_What to work on_
Carry over every entry exactly as written, though not the pictures it contains.

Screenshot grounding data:
= = = = = = =

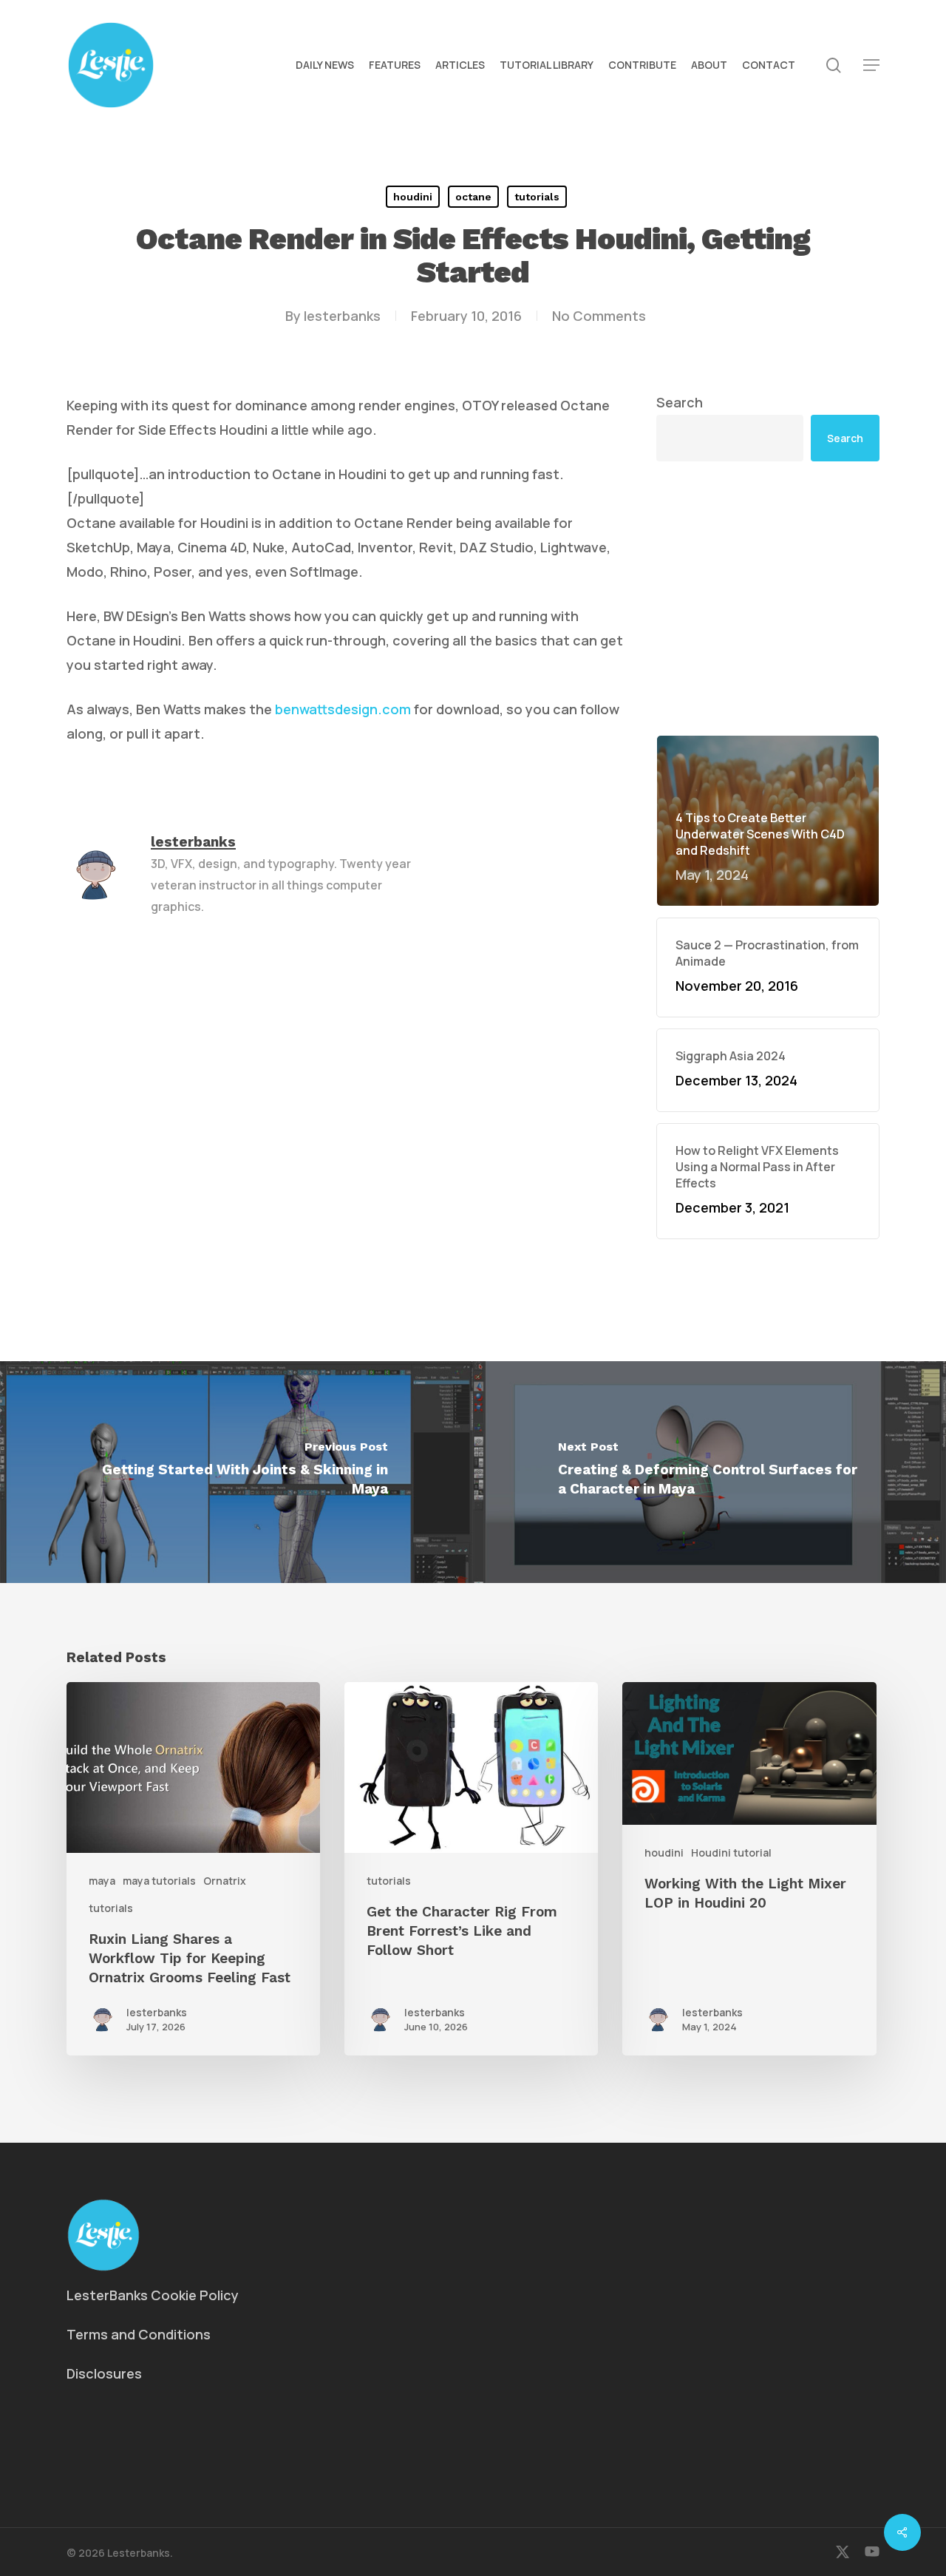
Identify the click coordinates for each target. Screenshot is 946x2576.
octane (473, 197)
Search (679, 402)
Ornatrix (224, 1881)
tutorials (536, 197)
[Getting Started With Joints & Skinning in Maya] (236, 1472)
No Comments (599, 316)
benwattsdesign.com (343, 709)
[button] (871, 65)
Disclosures (104, 2373)
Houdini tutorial (731, 1852)
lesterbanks (342, 316)
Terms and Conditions (139, 2334)
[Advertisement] (768, 598)
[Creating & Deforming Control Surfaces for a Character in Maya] (709, 1472)
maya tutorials (159, 1881)
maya (102, 1881)
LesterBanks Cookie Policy (153, 2295)
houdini (412, 197)
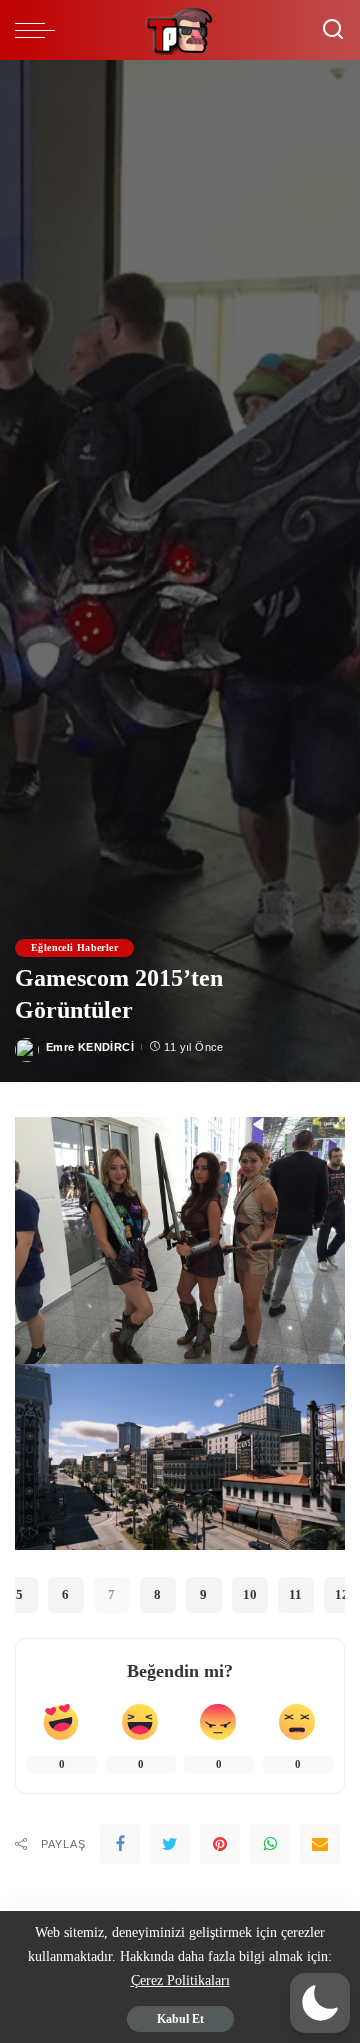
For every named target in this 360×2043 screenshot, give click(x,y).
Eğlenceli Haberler (74, 947)
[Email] (320, 1844)
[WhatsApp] (270, 1844)
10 (250, 1594)
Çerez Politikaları (180, 1980)
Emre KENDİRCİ (90, 1047)
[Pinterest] (220, 1844)
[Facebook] (120, 1844)
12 (342, 1594)
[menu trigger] (40, 30)
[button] (320, 2003)
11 (295, 1594)
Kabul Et (180, 2019)
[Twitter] (170, 1844)
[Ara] (333, 30)
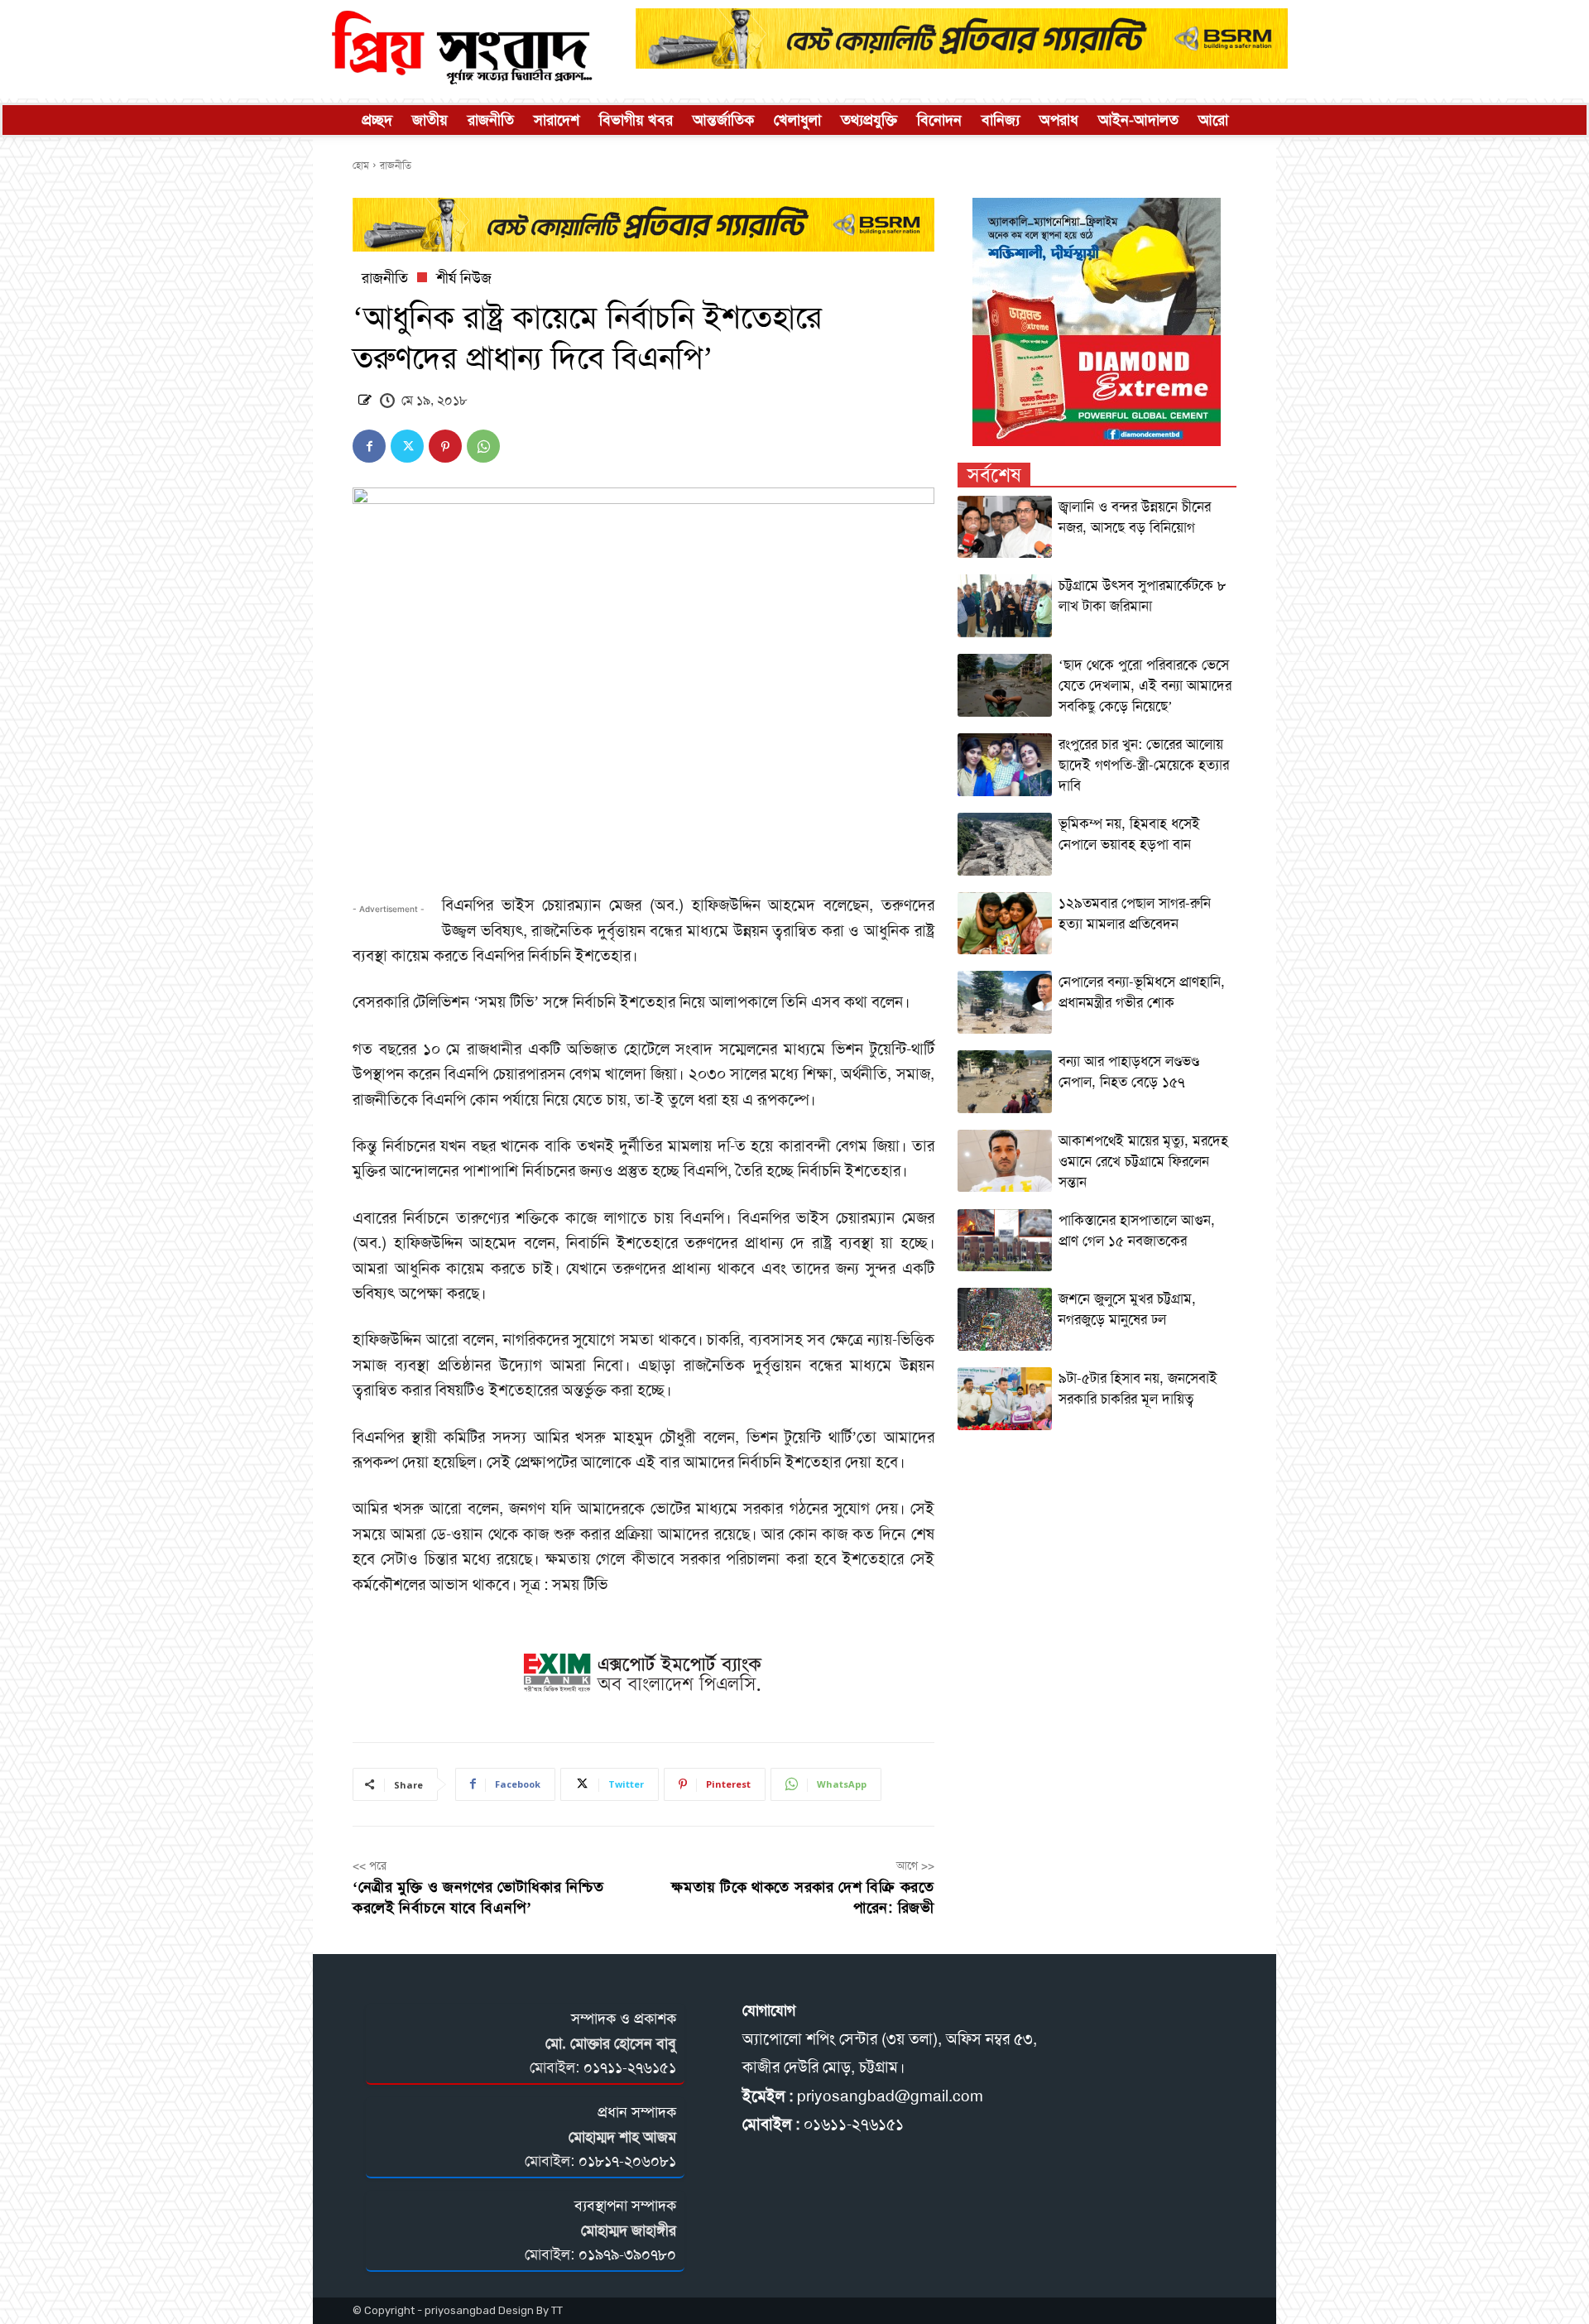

= = = = = = =

_Task result_
Identify the click coordinates for each target. Screenshot is 946x2576.
octane (473, 197)
Search (679, 402)
Ornatrix (224, 1881)
tutorials (536, 197)
[Getting Started With Joints & Skinning in Maya] (236, 1472)
No Comments (599, 316)
benwattsdesign.com (343, 709)
[button] (871, 65)
Disclosures (104, 2373)
Houdini tutorial (731, 1852)
lesterbanks (342, 316)
Terms and Conditions (139, 2334)
[Advertisement] (768, 598)
[Creating & Deforming Control Surfaces for a Character in Maya] (709, 1472)
maya tutorials (159, 1881)
maya (102, 1881)
LesterBanks Cookie Policy (153, 2295)
houdini (412, 197)
For every named target in this 360×2043 screenshot, give click(x,y).
Eğlenceli Haberler (74, 947)
[Email] (320, 1844)
[WhatsApp] (270, 1844)
10 (250, 1594)
Çerez Politikaları (180, 1980)
Emre KENDİRCİ (90, 1047)
[Pinterest] (220, 1844)
[Facebook] (120, 1844)
12 (342, 1594)
[menu trigger] (40, 30)
[button] (320, 2003)
11 (295, 1594)
Kabul Et (180, 2019)
[Twitter] (170, 1844)
[Ara] (333, 30)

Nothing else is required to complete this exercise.